Comment by trymas

13 hours ago

> Anthropic's IP was created by harvesting and "distilling" other people's IP. Copyrighted materials, and the commons... which they have essentially privatized.

Anthropic and others argue that because LLMs don’t output full copyrighted works word for word - hence their LLMs aren’t infringing on copyright laws.

I think (if this ever comes to that) Chinese lab should use same arguments against Anthropic.

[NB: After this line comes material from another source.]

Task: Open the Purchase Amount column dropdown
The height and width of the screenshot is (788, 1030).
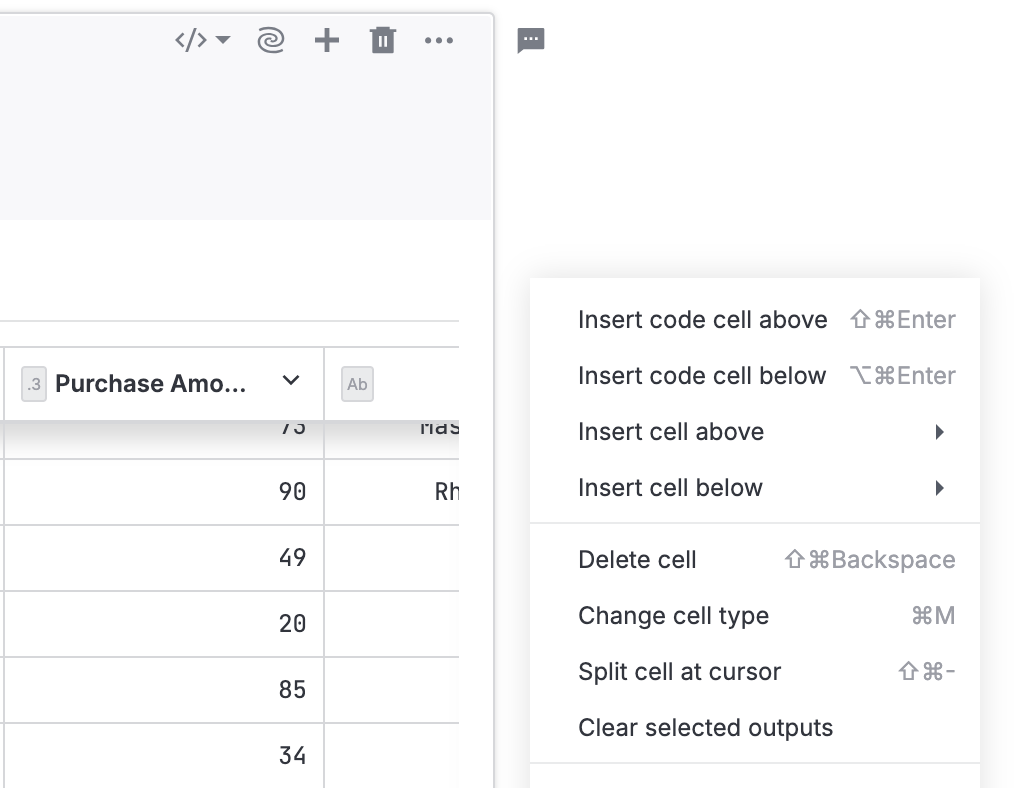Action: (x=291, y=382)
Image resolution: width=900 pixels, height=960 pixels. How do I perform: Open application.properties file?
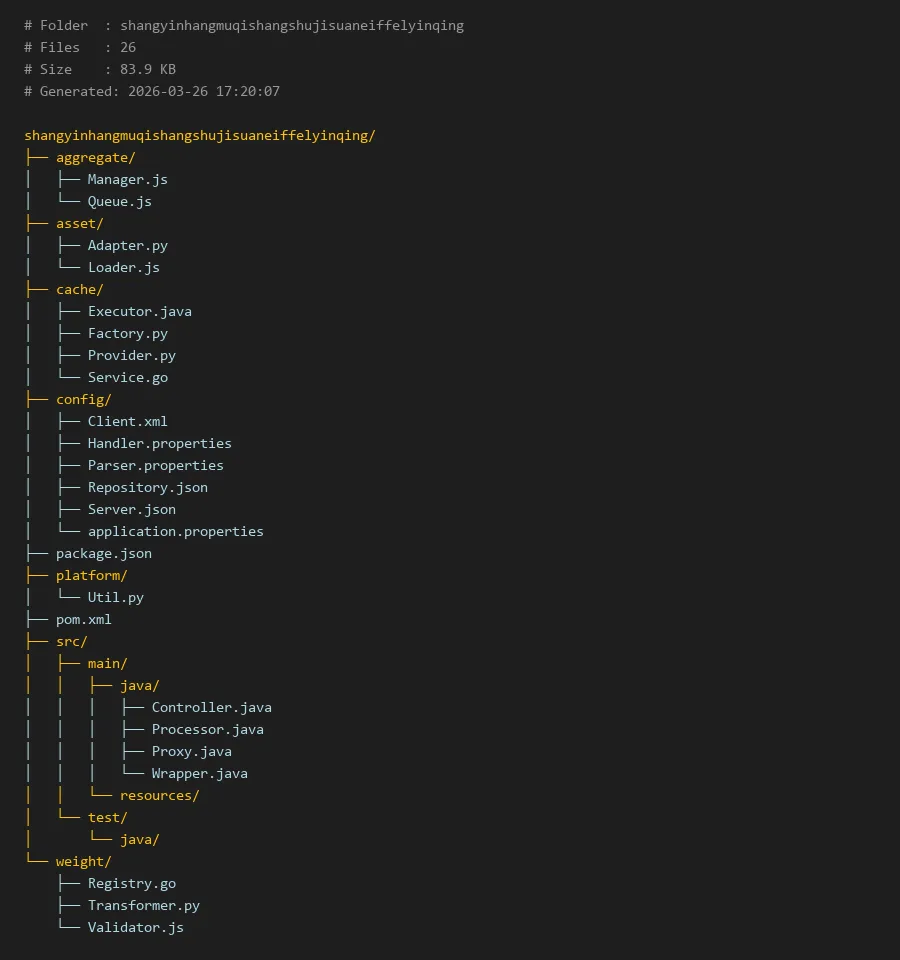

UPDATE: this is slight hyperbole of course, not worth arguing what they actually said. The point is intent and the facts - "The Big LLMs" "distilled" collective knowledge including copyrighted works at unimaginable scale, but it's all kosher and totally not piracy/copyright infringement. Though if you're teenager torrenting an mp3 - you'll get screwed.

5 comments

trymas

nutjob2 13 hours ago

> LLMs don’t output full copyrighted works word for word

Apparently they do, as per the evidence in the NYT vs OpenAI suit.

Hamuko 13 hours ago

Isn’t the output of LLMs completely copyright-free in the US?

nutjob2 12 hours ago
One lower court has said that the output of AI models is uncopyrightable.
But the real unsettled issue is if model training is fair use, and where copyright infringement might creep in to model output.
- camgunz 12 hours ago
  
  The copyright office itself also says this when it talks about determining authorship.

gspr 12 hours ago

> Anthropic and others argue that because LLMs don’t output full copyrighted works word for word - hence their LLMs aren’t infringing on copyright laws.

That surely can't be what they argue, because I'm sure I can't translate a copyrighted book into a different language and say "that's fine, it's not word-for-word".